On the Other Side of Postpartum Psychosis

At this time last year, I was admitted to the hospital.

While it would be more socially acceptable to say it was for “postpartum blues”, I would be only telling a half-truth. Yes, my admission was based on postpartum hormonal changes — but the experience in my brain was far beyond “depression”.

Angry voices swirled around my head. Telling me that I was evil. Telling me that I was going to ruin my son. Telling me that I had to kill myself. Telling me that killing myself was the only way to save him.

For eight days, I rode a roller coaster between catatonic episodes and hyperventilating terror. On the eighth day, I finally begged my husband to take me to the doctor, deeply ashamed that I couldn’t fend off the voices anymore.

My OB told me to go to the emergency room. When I arrived at the hospital, I was ripped, without warning, from my baby — my baby who refuses a bottle and who had never been apart from me for more than a few hours.

No one told me that if I asked my doctor for help that my worst fear would happen — that I would be forcibly taken from my child.

As I sobbed and changed into a gown, my breasts leaked everywhere. My baby was crying somewhere without me able to comfort him.

I sat through group sessions in the psych unit with drug addicts while the staff tried to “tough love” us into fixing our “lack of coping skills”. They told me that if I would just cope better then none of this would be happening. That then they wouldn’t have to take away my baby. That I just needed to “surrender”. That I was being overly dramatic for thinking the baby needed me so badly.

Here’s a pro tip: the last thing a mother trying to claw out of postpartum psychosis needs is for you to tell her that this is her fault.

True to form, my son refused a bottle, no matter how long I was gone. I begged for him to be brought to me so he could eat. Every 12 hours, I was escorted off the unit to a conference room and monitored every second that I held him.

After each nursing session, my mother and husband — both visibly exhausted — would pack the baby up again, give me a hug, and weakly try to convince me this was a good thing.

The sole thought I clung to was, “Tell everyone whatever they want to hear. Just get out of here.”

I wish I could say that the horrifying 48 hours of separation from my child were helpful. That the psychiatrist and nurses helped me to find my way out of the darkness. That I learned “new skills”. That all I needed was a “break”. That “surrendering” was the cure. That I was placed on medication that would help me “cope”.

Nope. None of that. I left more battered and traumatized than I was when I went in.

And still, we all survived.

My baby, my husband, my mother, and I — we all survived. In the subsequent weeks, I attempted to, you know…

“Make lemons out of lemonade.”

“Find the purpose.”

“Remember, everything makes you stronger.”

That sort of thing. This perspective may be a leaky, mangled umbrella, but it’s still something to hold onto in the storm. Honestly, I don’t know how I would get out of bed and take care of my son without holding onto the hope that this all happened for a reason.

And truly, postpartum psychosis has made me stronger, less afraid.

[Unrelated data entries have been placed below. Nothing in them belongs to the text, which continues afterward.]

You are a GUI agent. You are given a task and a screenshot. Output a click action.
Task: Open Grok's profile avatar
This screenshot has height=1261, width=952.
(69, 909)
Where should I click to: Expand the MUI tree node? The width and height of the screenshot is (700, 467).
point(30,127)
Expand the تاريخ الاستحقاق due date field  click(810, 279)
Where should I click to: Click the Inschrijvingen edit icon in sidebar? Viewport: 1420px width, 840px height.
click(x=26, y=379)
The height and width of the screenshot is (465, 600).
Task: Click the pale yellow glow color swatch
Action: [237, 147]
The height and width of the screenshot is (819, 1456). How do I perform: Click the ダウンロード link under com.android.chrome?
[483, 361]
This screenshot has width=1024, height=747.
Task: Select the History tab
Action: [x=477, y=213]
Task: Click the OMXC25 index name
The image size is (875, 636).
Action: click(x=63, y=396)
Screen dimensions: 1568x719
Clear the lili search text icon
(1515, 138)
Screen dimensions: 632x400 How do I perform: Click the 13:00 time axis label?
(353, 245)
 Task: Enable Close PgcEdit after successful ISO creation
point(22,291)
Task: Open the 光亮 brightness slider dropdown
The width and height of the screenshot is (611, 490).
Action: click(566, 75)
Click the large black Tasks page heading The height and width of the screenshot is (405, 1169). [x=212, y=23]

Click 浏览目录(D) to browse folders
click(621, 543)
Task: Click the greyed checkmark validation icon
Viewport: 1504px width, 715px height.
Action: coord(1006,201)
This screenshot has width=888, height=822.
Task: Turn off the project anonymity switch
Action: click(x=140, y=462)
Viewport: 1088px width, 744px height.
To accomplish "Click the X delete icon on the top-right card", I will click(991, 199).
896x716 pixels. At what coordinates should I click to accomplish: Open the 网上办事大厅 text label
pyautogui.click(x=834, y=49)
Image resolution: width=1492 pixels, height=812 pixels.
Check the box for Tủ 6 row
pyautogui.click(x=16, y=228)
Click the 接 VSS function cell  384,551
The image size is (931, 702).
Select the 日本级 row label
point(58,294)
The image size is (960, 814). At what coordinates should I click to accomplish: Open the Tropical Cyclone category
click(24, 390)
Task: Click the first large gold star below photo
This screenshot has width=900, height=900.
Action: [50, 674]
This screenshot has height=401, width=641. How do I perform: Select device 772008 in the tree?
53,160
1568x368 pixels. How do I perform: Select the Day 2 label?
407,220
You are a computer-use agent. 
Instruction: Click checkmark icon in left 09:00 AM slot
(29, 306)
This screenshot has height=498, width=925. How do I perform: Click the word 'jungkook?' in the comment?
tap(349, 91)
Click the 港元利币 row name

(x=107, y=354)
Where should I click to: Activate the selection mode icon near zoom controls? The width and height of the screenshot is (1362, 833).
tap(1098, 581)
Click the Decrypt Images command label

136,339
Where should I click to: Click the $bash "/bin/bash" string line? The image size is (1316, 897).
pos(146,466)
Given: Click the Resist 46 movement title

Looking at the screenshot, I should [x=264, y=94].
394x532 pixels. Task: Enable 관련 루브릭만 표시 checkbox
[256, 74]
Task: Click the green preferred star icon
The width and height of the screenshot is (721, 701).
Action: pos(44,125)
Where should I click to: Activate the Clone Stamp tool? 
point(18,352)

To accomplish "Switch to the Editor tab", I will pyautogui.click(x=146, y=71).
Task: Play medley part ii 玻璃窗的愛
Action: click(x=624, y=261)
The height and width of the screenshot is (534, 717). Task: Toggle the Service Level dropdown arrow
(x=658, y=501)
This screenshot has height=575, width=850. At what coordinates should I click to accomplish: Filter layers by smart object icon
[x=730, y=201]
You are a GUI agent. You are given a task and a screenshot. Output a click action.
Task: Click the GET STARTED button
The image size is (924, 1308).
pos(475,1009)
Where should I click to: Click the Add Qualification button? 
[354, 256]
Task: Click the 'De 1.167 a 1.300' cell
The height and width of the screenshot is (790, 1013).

By facing down my biggest fears — being taken from my son and being told I was crazy — the other monsters in the night don’t have the same bite. The threat of rejection or other people’s disappointment just doesn’t hold as much sway.

In retrospect, while I may be genetically disposed to postpartum psychosis, my actions are what sent me over the edge. I was terrified of failing as a mother, so I tried to hold onto everything else in my life — my friendships, my career, my creativity, my body — to hopefully lessen the blow of my inevitable failure.

By trying to be SuperWoman & WonderMama, I invited in all the competing priorities, all the conflicting models for success, all the judgmental parenting perspectives. I invited in all the voices that would torment me. I was not “good enough” in every way — and ultimately, my brain decided to shut it all down, once and for all.

After the acute postpartum psychosis episode that put me in the hospital, I’ve begun to protect and nourish my mental health by developing an energetic forcefield around myself and my son. My only concerns are his wellbeing and mine. No one else’s needs, opinions, or judgments enter our world — for now, at least.

We wake up. I work a little while he tries to figure out how to crawl. We play outside. We eat. We sleep. And we start the cycle over again.

I have stopped trying to be great — or even good — at anything. Including being a mother.

Now, I no longer hear voices. Now, I smile regularly. Now, I do not live in fear of my own brain.

I’m just here. There is just today. There is just this moment. My son is sleeping. I am awake writing. That is enough.

If you are feeling anxious, depressed, or lost within two years of having your baby, please reach out to a postpartum doula or mental health professional who specializes in the postpartum experience for support. You deserve to be seen and supported. You can do this. You can make it to the other side.